Entries for locating text and elements
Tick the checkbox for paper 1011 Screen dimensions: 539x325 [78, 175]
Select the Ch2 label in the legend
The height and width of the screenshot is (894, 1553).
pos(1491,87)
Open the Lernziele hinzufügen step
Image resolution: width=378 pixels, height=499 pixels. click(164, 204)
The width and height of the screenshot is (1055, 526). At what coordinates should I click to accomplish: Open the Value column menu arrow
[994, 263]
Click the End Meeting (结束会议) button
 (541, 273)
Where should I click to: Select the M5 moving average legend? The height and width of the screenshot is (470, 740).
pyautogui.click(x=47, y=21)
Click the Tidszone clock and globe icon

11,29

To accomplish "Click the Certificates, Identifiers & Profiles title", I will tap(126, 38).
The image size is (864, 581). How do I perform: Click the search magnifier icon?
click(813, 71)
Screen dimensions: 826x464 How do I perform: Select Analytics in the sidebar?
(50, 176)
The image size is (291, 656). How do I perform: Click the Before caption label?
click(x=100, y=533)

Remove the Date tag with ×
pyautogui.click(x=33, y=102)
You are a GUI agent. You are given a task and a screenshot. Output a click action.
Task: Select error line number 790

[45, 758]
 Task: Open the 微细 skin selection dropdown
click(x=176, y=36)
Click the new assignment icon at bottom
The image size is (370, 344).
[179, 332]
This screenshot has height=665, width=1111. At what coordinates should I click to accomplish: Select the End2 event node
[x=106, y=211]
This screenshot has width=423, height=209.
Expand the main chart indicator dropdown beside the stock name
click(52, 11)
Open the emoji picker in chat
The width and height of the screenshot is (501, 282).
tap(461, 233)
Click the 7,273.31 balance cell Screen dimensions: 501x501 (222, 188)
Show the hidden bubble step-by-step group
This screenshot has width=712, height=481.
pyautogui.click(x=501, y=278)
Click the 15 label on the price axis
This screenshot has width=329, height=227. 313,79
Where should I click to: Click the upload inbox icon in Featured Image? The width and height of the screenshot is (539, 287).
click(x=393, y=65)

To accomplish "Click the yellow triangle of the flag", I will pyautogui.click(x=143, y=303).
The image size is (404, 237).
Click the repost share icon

#### OBJECTIVE
Convert the items from the line containing "Click the 7,273.31" through the last line into a numbered list. Leave out blank lines.

#### COMPLETE RESPONSE
1. Click the 7,273.31 balance cell Screen dimensions: 501x501 (222, 188)
2. Show the hidden bubble step-by-step group
3. This screenshot has width=712, height=481.
4. pyautogui.click(x=501, y=278)
5. Click the 15 label on the price axis
6. This screenshot has width=329, height=227. 313,79
7. Where should I click to: Click the upload inbox icon in Featured Image? The width and height of the screenshot is (539, 287).
8. click(x=393, y=65)
9. To accomplish "Click the yellow triangle of the flag", I will pyautogui.click(x=143, y=303).
10. The image size is (404, 237).
11. Click the repost share icon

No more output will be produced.